What You Can Actually Change
Viktor Frankl, writing from conditions that make most of our current difficulties look manageable, observed that when we can no longer change a situation, we are challenged to change ourselves. That is not a call to passivity. It is a call to precision. To stop spending your energy on the 99 percent you cannot influence, and to start attending carefully to the one percent you can.
What does that look like in practice? It looks like examining your own biases honestly. The way you speak to people you disagree with. Whether you lift others or quietly diminish them. The messages you share, the conversations you choose to have, the moments where you could say something true and choose not to. These are not small things. They are, in fact, the only things that are genuinely in your hands.
We are wired, apparently, to know around 150 people well. That is the scale at which the human brain operates most naturally. It is also the scale at which you can make real, felt, lasting difference. Your village. Your community. The people immediately around you. Starting there is not giving up on the world. It is taking it seriously.
The Othering Problem
One of the things that makes Weltschmerz so exhausting is that it can easily tip into a sense of us against them. Those causing harm, those in power, those making the wrong choices. But the comedian Mike Holmes had an observation worth sitting with: when he meets other people, he thinks of them as other versions of himself.
“There’s postman me, dishwasher me, CEO me. Different circumstances, different conditioning, the same underlying human animal.”
That reframe changes something. It stops the problem feeling like a battle and starts it feeling more like a shared confusion. Everyone, on some level, is trying to make sense of the same world. Some are doing that better than others. Some are causing genuine harm in the process. But the solution to othering is rarely more othering.
A civilisation, it has been said, can be judged by how it treats the least of its members. Not its most powerful. Its least. If that standard seems impossibly distant right now, all the more reason to hold it clearly in mind and embody it in the small daily choices you actually have access to.

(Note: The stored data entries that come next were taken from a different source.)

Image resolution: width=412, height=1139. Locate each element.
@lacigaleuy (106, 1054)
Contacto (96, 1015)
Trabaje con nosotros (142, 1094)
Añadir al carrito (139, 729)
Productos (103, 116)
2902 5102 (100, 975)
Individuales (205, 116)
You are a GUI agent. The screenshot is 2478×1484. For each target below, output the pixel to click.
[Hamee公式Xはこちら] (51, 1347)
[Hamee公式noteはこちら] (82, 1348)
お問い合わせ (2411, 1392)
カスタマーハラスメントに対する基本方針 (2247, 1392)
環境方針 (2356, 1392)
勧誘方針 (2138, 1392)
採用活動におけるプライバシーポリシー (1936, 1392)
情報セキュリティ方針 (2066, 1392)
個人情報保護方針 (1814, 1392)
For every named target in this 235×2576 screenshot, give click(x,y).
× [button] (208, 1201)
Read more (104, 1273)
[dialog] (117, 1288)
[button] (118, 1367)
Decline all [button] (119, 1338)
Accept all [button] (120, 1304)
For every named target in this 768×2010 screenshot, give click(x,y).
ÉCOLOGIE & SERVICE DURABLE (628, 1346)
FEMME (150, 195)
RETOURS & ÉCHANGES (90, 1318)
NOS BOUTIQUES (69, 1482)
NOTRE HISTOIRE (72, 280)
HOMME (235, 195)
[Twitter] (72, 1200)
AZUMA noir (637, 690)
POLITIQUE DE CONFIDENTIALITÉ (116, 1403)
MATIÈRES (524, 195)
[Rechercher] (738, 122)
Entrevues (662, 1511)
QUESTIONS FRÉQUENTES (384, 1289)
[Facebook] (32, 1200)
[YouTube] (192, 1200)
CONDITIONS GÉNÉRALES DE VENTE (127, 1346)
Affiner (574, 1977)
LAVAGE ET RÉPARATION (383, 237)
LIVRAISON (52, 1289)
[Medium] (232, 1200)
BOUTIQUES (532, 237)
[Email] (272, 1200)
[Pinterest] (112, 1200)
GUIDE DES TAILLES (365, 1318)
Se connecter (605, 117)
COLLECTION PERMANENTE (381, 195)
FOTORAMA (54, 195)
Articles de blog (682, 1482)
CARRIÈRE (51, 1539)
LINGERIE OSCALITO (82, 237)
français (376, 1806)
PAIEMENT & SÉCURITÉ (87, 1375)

The Work Beneath the World Pain
Weltschmerz, at its root, is not just about the external world. It is about the wound beneath. Your own unresolved grief, your own sense of powerlessness, your own fear that none of it is fixable. That is where the real work lives. Not in the headlines, but in what the headlines stir up inside you.
If you find yourself flooded, overwhelmed, lurching between consuming the news and avoiding it, that is worth paying attention to. Not because you are broken, but because you are feeling something that has somewhere to go, and it will need somewhere to go, or it will find its own outlet, which is rarely a helpful one.
Coming back to yourself is not a retreat from the world. It is, in fact, the most honest contribution you can make to it.
There is light at the end of the tunnel, as someone once said, when you realise that the tunnel and the light are the same thing.
That’s probably enough to sit with for now.